** WHAT YOU NEED TO DO **
Count the lines below in which "title" appears, then give that number by itself.

Collected data:
--

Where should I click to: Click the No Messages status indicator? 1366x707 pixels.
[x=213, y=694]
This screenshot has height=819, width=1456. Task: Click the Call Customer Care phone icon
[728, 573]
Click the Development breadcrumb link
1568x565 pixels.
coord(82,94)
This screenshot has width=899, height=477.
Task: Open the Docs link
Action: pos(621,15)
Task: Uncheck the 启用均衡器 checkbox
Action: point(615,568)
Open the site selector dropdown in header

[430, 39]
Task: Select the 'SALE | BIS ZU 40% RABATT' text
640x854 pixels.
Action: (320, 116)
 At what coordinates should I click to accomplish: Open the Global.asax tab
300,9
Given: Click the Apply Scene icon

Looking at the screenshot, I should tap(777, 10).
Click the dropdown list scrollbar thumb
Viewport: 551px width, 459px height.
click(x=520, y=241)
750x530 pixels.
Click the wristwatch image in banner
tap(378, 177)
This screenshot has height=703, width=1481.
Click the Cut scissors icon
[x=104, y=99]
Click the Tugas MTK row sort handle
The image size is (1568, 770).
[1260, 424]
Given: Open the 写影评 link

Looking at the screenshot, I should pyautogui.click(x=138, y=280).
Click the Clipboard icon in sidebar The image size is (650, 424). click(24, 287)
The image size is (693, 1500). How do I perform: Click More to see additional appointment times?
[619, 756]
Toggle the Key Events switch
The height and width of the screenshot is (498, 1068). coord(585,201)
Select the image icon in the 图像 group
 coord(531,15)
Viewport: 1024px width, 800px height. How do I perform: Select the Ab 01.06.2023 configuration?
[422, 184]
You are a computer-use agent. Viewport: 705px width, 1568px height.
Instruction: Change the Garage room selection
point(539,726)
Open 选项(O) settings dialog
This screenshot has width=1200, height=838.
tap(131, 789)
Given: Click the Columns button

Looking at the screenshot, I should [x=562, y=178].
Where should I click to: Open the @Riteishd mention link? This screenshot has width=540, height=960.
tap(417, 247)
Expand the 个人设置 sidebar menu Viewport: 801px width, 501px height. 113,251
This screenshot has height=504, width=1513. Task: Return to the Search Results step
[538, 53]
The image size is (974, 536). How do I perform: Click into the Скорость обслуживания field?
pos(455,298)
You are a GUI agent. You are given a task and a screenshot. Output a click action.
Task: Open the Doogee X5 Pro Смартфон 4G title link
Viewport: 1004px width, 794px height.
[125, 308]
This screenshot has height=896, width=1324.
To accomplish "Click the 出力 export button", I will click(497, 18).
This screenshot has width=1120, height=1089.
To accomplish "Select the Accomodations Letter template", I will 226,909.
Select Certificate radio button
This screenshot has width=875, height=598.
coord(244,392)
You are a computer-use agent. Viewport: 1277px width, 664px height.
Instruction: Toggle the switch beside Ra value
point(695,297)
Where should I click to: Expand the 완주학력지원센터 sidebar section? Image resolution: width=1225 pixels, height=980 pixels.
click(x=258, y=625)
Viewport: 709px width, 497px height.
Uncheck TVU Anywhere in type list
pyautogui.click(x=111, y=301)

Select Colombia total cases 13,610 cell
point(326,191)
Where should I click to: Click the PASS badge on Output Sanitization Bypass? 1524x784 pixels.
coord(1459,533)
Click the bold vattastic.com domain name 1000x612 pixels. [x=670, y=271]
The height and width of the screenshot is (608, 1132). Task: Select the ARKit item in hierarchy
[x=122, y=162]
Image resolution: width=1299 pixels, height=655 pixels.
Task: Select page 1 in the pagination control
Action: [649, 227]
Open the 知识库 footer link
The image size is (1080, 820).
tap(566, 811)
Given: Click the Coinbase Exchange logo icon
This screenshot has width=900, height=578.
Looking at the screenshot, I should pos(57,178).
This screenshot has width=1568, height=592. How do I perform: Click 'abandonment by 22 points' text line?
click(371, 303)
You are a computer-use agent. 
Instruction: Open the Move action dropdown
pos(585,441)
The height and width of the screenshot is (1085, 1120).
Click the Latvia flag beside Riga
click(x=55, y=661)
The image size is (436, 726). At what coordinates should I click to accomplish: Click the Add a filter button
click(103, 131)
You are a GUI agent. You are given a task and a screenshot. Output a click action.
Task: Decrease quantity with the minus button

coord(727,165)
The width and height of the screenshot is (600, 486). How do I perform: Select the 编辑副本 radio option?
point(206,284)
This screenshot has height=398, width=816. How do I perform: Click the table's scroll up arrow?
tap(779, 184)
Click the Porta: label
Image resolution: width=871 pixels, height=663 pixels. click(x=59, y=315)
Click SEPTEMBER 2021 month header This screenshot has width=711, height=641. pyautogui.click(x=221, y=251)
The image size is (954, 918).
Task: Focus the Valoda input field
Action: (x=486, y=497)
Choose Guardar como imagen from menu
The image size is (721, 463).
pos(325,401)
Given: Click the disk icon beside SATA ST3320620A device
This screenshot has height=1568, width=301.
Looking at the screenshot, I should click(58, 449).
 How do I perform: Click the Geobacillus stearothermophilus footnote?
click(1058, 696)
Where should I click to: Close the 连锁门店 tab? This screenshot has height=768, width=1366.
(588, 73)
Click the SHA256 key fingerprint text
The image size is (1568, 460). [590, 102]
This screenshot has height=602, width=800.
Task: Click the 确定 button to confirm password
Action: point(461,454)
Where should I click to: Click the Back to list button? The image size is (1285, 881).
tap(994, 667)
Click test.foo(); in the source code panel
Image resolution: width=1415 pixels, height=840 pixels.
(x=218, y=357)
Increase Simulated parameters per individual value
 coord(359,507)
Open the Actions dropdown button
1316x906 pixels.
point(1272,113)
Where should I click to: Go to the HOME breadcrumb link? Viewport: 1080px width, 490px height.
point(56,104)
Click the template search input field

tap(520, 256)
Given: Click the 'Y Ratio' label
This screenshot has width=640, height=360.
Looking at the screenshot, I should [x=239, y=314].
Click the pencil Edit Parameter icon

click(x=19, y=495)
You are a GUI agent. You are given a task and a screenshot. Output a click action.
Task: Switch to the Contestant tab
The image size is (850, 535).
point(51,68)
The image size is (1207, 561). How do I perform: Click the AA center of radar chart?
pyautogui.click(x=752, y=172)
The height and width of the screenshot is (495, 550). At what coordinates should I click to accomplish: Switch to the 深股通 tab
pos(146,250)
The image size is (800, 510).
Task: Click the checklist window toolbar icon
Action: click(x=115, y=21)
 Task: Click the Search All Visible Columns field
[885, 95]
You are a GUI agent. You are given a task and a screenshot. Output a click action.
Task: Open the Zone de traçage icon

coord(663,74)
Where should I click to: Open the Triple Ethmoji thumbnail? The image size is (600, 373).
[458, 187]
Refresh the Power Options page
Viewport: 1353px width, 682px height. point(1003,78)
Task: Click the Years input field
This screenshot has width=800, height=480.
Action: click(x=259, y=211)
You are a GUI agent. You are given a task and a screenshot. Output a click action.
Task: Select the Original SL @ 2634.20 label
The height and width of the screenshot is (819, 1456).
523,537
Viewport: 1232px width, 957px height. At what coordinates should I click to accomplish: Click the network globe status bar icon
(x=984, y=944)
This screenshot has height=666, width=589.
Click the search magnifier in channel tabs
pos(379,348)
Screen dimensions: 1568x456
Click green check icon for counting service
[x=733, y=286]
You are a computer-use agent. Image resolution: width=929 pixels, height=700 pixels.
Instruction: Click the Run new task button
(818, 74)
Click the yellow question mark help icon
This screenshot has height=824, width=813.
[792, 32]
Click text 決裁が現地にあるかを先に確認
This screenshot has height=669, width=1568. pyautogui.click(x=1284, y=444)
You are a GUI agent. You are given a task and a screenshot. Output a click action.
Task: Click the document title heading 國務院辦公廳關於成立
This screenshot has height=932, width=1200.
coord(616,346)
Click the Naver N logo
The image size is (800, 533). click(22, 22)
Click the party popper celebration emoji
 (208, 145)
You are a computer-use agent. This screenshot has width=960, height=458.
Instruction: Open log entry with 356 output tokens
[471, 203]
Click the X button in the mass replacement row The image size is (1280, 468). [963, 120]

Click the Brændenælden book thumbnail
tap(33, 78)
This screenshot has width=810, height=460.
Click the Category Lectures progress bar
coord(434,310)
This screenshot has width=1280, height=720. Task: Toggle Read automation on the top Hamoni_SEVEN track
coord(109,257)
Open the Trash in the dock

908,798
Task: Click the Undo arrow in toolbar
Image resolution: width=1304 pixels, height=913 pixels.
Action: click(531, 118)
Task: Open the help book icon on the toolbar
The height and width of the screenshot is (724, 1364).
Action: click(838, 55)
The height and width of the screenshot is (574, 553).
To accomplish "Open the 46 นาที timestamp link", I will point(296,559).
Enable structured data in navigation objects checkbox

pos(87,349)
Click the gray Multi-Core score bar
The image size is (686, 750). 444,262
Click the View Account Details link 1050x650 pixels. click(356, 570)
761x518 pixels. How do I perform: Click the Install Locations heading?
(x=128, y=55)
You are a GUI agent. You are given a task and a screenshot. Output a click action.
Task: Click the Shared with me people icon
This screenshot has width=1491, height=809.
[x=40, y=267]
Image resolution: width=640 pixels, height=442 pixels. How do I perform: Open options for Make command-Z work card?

--

** OUTPUT FOR THIS EXERCISE **
2